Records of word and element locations
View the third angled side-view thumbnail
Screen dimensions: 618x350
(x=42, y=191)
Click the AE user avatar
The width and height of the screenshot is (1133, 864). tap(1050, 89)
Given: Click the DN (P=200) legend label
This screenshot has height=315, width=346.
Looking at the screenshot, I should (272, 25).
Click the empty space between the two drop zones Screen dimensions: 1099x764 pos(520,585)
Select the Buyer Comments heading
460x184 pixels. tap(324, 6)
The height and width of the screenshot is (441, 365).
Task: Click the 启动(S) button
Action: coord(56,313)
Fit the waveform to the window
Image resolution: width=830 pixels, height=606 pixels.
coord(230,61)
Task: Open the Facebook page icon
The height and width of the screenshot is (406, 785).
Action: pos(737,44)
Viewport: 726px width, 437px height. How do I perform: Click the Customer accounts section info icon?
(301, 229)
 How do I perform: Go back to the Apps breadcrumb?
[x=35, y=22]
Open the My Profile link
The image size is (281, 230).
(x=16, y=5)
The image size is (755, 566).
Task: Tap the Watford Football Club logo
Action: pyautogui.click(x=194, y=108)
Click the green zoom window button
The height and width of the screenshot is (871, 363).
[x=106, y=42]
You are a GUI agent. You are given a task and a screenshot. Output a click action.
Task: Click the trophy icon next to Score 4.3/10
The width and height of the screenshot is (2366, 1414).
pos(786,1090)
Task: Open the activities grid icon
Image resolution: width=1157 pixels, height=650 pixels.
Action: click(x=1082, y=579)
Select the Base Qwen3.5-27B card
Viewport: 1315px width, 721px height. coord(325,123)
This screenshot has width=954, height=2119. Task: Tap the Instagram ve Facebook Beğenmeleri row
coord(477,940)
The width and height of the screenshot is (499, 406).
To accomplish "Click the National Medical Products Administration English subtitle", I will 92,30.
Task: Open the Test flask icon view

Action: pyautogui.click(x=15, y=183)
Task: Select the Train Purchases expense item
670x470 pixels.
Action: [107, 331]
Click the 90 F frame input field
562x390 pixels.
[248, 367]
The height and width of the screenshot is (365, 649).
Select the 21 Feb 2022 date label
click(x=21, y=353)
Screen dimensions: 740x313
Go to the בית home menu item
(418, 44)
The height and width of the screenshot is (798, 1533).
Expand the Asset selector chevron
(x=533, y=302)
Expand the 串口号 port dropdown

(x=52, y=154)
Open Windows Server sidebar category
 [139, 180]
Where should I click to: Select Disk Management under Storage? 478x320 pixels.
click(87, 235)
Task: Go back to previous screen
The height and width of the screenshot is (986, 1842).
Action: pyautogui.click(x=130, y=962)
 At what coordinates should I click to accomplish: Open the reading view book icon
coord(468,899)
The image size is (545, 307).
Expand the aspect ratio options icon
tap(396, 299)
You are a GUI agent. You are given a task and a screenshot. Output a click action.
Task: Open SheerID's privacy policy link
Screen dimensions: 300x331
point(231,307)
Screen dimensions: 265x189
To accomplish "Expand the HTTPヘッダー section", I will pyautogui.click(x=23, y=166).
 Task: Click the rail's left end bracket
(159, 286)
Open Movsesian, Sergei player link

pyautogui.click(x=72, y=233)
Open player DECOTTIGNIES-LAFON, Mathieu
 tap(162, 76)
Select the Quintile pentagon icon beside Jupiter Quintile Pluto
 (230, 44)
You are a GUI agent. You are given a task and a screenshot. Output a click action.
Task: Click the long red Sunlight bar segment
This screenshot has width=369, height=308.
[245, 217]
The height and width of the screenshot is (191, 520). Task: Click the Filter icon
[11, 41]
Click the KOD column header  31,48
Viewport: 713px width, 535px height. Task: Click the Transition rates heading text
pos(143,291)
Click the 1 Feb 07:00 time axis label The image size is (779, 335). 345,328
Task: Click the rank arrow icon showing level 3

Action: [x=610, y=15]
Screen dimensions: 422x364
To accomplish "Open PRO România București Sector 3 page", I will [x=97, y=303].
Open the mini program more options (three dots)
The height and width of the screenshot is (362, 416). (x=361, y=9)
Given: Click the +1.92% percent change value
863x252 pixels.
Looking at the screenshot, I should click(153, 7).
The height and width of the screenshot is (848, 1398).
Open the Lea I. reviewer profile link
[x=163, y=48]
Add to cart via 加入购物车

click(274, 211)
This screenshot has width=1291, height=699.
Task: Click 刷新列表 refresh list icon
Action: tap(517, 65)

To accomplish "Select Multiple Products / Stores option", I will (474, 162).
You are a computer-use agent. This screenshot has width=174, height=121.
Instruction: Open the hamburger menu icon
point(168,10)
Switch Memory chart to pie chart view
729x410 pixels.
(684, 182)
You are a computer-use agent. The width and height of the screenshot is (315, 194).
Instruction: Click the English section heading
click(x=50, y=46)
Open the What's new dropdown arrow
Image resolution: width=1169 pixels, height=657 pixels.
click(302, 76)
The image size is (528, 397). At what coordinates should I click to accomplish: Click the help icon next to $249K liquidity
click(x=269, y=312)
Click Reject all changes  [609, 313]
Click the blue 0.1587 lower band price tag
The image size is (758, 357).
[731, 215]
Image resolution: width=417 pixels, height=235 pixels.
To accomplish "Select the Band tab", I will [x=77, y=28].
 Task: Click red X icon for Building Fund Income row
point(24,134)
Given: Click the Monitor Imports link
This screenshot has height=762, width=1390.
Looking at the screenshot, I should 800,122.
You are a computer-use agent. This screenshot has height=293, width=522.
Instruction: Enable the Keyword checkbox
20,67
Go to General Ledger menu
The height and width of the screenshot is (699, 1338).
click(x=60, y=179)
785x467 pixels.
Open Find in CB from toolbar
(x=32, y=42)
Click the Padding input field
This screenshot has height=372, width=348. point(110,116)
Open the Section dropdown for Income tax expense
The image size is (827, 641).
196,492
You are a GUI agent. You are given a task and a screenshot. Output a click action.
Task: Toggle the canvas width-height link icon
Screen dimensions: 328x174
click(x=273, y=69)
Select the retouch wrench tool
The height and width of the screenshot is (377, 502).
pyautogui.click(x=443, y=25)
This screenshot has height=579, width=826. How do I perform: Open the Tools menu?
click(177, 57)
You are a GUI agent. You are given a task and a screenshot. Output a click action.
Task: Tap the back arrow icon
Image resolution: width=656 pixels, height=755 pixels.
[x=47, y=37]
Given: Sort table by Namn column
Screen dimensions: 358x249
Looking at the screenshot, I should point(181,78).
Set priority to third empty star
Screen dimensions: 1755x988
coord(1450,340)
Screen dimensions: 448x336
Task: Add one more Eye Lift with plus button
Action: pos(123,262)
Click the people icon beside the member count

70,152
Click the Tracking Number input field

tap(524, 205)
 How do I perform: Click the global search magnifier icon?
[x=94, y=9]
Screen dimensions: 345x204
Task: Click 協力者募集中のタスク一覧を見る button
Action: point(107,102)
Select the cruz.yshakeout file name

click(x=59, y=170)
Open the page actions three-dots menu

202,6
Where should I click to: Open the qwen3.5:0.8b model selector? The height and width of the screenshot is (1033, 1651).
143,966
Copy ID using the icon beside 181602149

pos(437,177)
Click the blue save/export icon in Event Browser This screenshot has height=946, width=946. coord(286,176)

* WRITTEN REQUEST: Put the part of the records above that opens with the line containing "Select the Quintile" and closes with the line containing "will (474, 162)." into a Markdown table with the columns Row and Line. Number each row, and leave out blank lines.

* TASK OUTPUT:
| Row | Line |
|---|---|
| 1 | Select the Quintile pentagon icon beside Jupiter Quintile Pluto |
| 2 |  (230, 44) |
| 3 | You are a GUI agent. You are given a task and a screenshot. Output a click action. |
| 4 | Task: Click the long red Sunlight bar segment |
| 5 | This screenshot has width=369, height=308. |
| 6 | [245, 217] |
| 7 | The height and width of the screenshot is (191, 520). Task: Click the Filter icon |
| 8 | [11, 41] |
| 9 | Click the KOD column header  31,48 |
| 10 | Viewport: 713px width, 535px height. Task: Click the Transition rates heading text |
| 11 | pos(143,291) |
| 12 | Click the 1 Feb 07:00 time axis label The image size is (779, 335). 345,328 |
| 13 | Task: Click the rank arrow icon showing level 3 |
| 14 | Action: [x=610, y=15] |
| 15 | Screen dimensions: 422x364 |
| 16 | To accomplish "Open PRO România București Sector 3 page", I will [x=97, y=303]. |
| 17 | Open the mini program more options (three dots) |
| 18 | The height and width of the screenshot is (362, 416). (x=361, y=9) |
| 19 | Given: Click the +1.92% percent change value |
| 20 | 863x252 pixels. |
| 21 | Looking at the screenshot, I should click(153, 7). |
| 22 | The height and width of the screenshot is (848, 1398). |
| 23 | Open the Lea I. reviewer profile link |
| 24 | [x=163, y=48] |
| 25 | Add to cart via 加入购物车 |
| 26 | click(274, 211) |
| 27 | This screenshot has width=1291, height=699. |
| 28 | Task: Click 刷新列表 refresh list icon |
| 29 | Action: tap(517, 65) |
| 30 | To accomplish "Select Multiple Products / Stores option", I will (474, 162). |